I doubt anyone would tell you that a scope in the 4-20, 5-25, 6-24 range is a bad choice for precision rifle shooting. The only reason to stay with a 4.5-14 or less is when the size and weight of it is more important than actually zooming in.
As for focal plane it really depends on what you want to do. Depending on your scope the reticle thickness plays a big part. If I were shooting benchrest @ 1k yards the bushnell g3 reticle is a tad heavy at .06 mils thick. The athlon cronus is way thinner at .03 mils thick. In that particular case the front focal isnt as detrimental with the athlon vs the bushnell. For steel I really dont mind the thickness of the bushnell and may actually prefer it though.
My deer rifle is a second focal 4.5-14, it has a heavy duplex so that I can always see it in low light situations where the thinner duplex would get lost.
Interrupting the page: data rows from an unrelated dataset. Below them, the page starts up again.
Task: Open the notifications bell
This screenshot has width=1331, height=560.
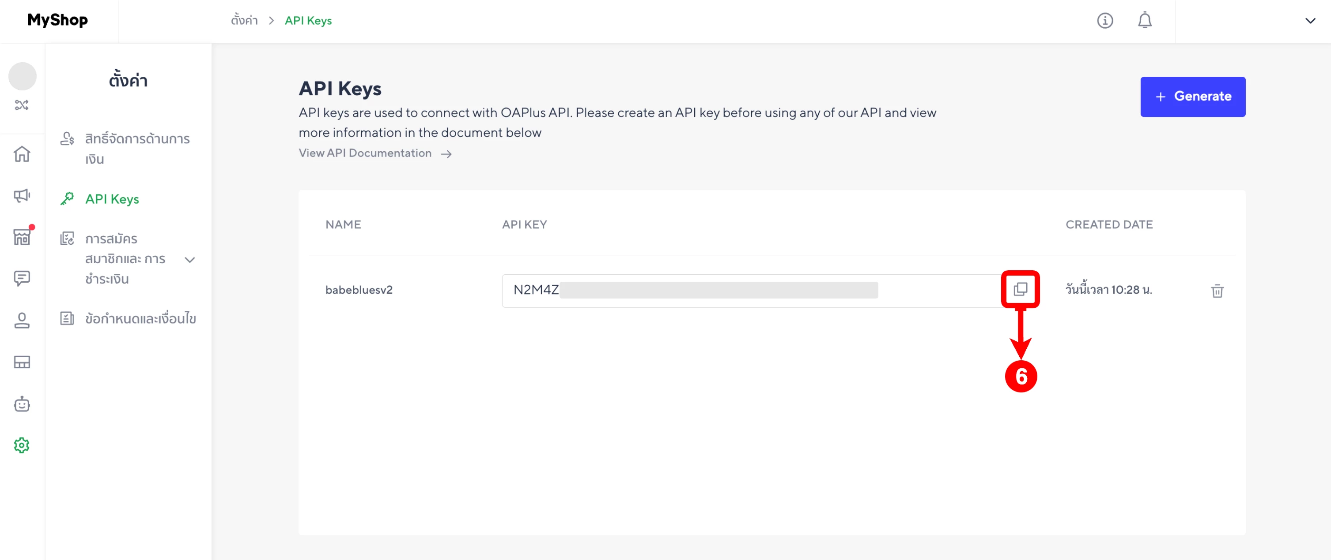Action: (1144, 21)
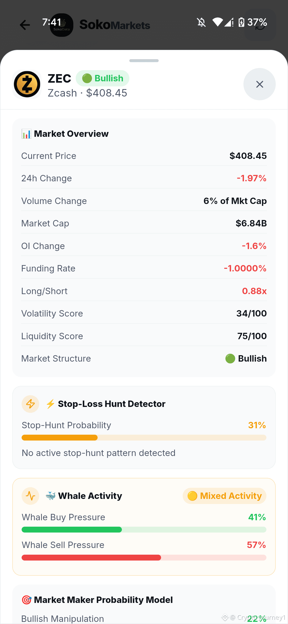Viewport: 288px width, 624px height.
Task: Tap the Market Maker target icon
Action: 26,600
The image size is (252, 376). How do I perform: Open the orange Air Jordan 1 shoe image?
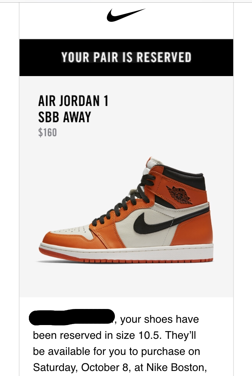pyautogui.click(x=126, y=210)
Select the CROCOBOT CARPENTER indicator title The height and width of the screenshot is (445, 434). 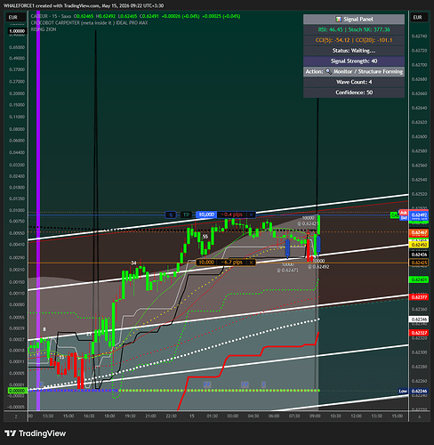click(x=89, y=23)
That said when I draw my own dots on paper my choice in heavy duplex does cover up most of my aim points at 100 yards, for paper shooting the thick second focal plane scope is a detriment.
I just recently bought a midas though as it is second focal and for my 100 yard 22 competition I like that the thin reticle and second focal plane, when zoomed in, it is half the thickness (amoutn of target covered up) of my current scope for it, that will help when trying to hold exactly on the 1/8" center white dot instead of trying to use the outer rings and none of it is unknown distance so the front focal wouldnt really be of too much benefit.
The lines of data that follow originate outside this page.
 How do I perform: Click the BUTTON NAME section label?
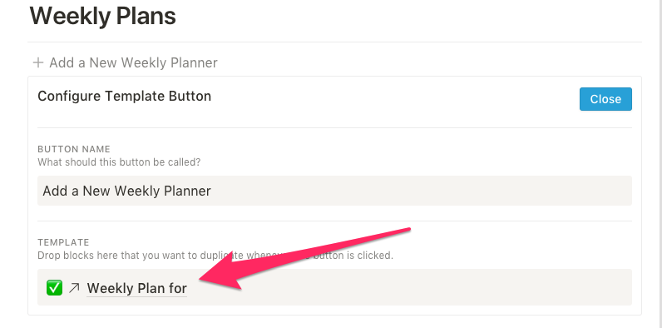pyautogui.click(x=74, y=149)
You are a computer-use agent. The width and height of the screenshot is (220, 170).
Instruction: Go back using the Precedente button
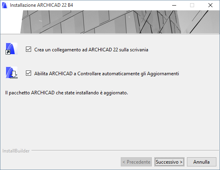coord(136,162)
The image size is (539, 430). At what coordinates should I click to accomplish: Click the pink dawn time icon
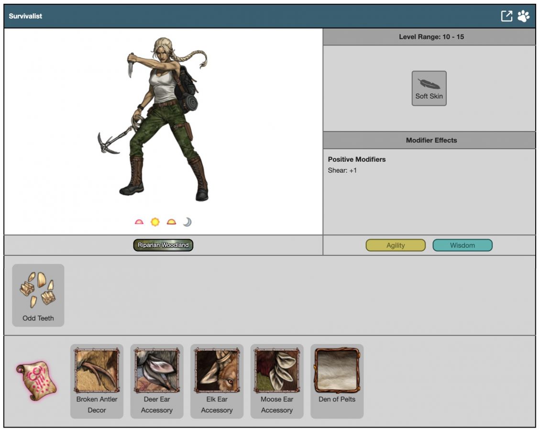[x=139, y=222]
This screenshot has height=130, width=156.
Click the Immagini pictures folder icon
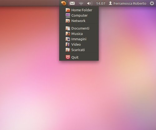tap(68, 39)
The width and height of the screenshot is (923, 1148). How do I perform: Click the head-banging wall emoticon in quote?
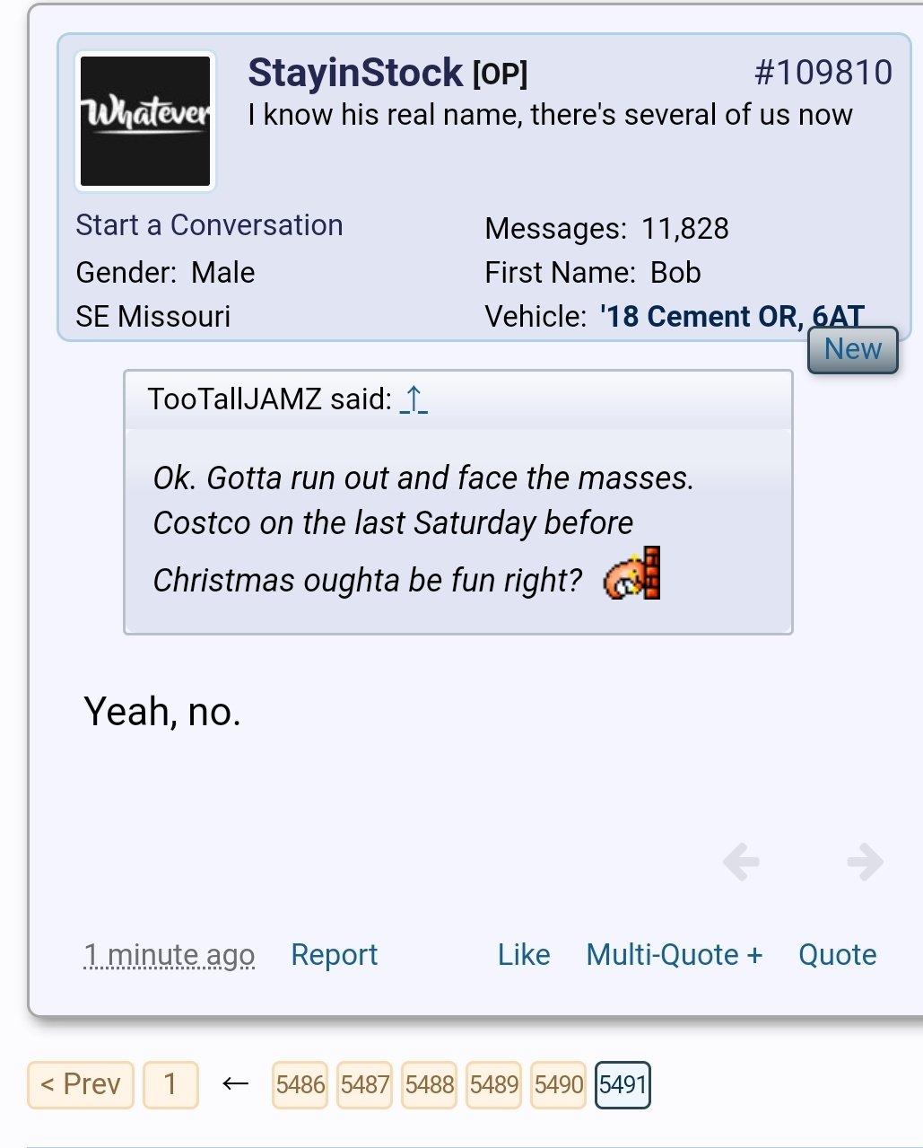632,574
If you want to see a good example of first focal vs second the new revamped bushnell site actually has a realyl neat feature on each scope page where it allows you to zoom the scope and see how it changes the reticle. The last section before the bottom of the page is the interactive thing
Here is a front focal example, drag the orange bar down low and slide it to the right to zoom in.
http://www.bushnell.com/Products/Riflescopes/Elite-Tactical/DMRII-Pro-3-5-21x50/?sku=ET732150ED
Notice how when you zoom in on the scope you also zoom in on the target but that the target and reticle stay the exact same size in relation to one another. That means the what the reticle says is always what the reticle means.
This is a second focal example
http://www.bushnell.com/Products/Riflescopes/Engage/6-24X50/?sku=REN62450DG
When you zoom in the scope fills up the same amount of the image view but the target gets bigger. The reticle and target scale at different levels so depending on where you are at in your zoom range the reticle is actually showing a percentage of the true values. 1 mil at 10x is actually .5 mils at 20x and 2 mils at 5x. twice the zoom, half the value.
SO mull over exactly what youre wanting to accomplish and then we can more accurately guide you.